=== Listed entries ===
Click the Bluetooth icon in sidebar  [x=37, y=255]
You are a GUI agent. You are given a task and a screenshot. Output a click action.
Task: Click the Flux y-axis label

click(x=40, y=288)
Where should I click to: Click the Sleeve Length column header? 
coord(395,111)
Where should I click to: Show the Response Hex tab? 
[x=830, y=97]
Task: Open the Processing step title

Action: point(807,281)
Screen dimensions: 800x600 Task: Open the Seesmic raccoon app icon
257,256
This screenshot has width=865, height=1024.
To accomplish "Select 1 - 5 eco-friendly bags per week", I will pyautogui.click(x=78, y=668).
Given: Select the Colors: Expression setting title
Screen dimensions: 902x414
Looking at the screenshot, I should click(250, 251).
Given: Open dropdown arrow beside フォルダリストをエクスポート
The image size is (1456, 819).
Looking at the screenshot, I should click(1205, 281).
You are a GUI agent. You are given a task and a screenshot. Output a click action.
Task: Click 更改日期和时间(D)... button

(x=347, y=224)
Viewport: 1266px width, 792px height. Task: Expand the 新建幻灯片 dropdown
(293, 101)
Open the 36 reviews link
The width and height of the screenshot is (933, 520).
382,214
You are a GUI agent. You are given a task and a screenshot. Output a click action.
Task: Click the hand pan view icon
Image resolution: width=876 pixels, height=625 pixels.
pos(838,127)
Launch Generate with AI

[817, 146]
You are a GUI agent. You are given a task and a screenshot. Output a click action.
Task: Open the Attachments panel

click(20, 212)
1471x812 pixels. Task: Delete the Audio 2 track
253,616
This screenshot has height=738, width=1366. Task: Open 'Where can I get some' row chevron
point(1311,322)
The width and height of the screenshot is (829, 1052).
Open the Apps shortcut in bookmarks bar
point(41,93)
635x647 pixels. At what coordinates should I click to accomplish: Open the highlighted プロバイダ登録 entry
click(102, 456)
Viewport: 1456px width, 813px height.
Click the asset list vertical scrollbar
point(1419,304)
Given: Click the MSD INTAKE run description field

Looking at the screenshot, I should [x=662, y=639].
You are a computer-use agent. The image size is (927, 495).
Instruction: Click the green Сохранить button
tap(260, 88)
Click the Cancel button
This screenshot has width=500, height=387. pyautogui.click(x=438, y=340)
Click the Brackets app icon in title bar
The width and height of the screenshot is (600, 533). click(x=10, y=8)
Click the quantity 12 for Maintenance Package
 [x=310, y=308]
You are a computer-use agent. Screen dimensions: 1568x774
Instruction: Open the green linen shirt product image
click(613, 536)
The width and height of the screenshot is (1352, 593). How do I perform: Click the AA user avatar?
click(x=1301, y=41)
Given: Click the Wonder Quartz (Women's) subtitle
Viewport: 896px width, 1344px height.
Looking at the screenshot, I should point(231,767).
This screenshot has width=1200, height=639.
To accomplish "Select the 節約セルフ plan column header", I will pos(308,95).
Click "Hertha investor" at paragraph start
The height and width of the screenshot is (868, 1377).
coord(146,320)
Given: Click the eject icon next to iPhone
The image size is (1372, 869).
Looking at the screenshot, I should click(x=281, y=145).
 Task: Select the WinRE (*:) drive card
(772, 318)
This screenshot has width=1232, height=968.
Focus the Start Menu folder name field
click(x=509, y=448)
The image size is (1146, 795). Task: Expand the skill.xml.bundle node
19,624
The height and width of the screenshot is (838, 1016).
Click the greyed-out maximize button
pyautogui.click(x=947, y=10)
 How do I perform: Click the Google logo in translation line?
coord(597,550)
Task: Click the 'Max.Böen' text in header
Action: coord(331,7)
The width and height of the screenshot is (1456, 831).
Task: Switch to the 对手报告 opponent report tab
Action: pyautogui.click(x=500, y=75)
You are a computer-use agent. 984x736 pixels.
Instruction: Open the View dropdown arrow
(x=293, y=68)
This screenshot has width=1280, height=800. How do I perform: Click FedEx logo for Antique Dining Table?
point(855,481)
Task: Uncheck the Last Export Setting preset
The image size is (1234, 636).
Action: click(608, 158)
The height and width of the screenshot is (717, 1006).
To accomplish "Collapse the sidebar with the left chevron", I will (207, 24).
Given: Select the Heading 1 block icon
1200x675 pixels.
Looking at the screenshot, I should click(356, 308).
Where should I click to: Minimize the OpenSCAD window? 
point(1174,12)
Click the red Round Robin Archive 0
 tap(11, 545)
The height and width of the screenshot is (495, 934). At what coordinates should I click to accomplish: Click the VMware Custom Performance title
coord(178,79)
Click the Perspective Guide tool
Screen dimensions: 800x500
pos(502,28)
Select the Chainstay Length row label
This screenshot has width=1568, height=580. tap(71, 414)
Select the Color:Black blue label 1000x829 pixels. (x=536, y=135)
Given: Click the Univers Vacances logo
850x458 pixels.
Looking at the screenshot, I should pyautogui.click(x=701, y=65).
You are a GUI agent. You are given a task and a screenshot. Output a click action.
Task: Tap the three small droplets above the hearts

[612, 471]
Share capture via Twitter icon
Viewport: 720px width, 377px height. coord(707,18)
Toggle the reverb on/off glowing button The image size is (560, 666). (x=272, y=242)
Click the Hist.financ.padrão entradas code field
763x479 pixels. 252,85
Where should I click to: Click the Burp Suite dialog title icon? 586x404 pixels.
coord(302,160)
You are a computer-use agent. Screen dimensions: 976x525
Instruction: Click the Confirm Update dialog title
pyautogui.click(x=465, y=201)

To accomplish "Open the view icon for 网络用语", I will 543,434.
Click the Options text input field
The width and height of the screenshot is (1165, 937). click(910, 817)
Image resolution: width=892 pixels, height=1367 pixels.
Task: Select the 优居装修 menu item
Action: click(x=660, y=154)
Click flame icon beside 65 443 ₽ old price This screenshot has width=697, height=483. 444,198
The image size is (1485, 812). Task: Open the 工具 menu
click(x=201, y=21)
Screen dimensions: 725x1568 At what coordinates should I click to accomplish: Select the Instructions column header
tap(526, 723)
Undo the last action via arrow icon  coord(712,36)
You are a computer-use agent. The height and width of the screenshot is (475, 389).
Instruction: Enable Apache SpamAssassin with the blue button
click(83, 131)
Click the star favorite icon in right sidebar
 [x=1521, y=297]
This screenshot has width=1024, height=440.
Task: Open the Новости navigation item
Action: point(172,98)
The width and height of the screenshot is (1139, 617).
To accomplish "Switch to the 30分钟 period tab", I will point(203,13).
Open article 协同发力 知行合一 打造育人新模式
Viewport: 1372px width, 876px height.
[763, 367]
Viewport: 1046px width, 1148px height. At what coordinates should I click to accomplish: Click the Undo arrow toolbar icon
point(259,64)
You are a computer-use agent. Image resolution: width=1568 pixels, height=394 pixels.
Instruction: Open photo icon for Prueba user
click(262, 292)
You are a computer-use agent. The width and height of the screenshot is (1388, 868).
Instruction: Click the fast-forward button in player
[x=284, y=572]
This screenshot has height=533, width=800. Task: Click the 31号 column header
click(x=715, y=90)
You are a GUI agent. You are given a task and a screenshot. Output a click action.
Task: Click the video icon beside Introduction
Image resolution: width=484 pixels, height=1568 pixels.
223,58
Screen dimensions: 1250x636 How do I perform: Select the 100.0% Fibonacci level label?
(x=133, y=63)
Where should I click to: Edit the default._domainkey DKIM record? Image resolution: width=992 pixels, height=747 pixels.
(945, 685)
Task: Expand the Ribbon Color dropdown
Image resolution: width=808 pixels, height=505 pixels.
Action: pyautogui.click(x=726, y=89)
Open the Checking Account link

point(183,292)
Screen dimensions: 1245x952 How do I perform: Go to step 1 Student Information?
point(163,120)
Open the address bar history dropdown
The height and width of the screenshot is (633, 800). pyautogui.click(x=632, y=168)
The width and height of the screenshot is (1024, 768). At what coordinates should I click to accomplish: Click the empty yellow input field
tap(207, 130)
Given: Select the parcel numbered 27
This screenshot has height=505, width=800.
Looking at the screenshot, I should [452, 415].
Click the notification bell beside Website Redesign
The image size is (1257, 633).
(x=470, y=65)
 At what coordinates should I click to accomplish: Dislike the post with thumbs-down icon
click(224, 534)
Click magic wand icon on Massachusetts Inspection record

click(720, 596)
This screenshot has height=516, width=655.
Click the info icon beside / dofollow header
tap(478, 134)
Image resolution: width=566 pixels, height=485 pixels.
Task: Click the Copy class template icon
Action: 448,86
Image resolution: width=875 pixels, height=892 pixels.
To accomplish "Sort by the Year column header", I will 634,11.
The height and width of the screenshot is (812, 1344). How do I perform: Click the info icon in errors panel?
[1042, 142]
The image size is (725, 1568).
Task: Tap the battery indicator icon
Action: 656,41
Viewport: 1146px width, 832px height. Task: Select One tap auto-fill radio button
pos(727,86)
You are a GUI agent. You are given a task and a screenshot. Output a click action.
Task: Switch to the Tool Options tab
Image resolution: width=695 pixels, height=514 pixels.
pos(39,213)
===
• **Your instructions**
Return word for word the lines above from the line with "Click the Hist.financ.padrão" to the line with "Undo the last", including both and leaving out all others.

• **Answer to this task**
Click the Hist.financ.padrão entradas code field
763x479 pixels. 252,85
Where should I click to: Click the Burp Suite dialog title icon? 586x404 pixels.
coord(302,160)
You are a computer-use agent. Screen dimensions: 976x525
Instruction: Click the Confirm Update dialog title
pyautogui.click(x=465, y=201)

To accomplish "Open the view icon for 网络用语", I will 543,434.
Click the Options text input field
The width and height of the screenshot is (1165, 937). click(910, 817)
Image resolution: width=892 pixels, height=1367 pixels.
Task: Select the 优居装修 menu item
Action: click(x=660, y=154)
Click flame icon beside 65 443 ₽ old price This screenshot has width=697, height=483. 444,198
The image size is (1485, 812). Task: Open the 工具 menu
click(x=201, y=21)
Screen dimensions: 725x1568 At what coordinates should I click to accomplish: Select the Instructions column header
tap(526, 723)
Undo the last action via arrow icon  coord(712,36)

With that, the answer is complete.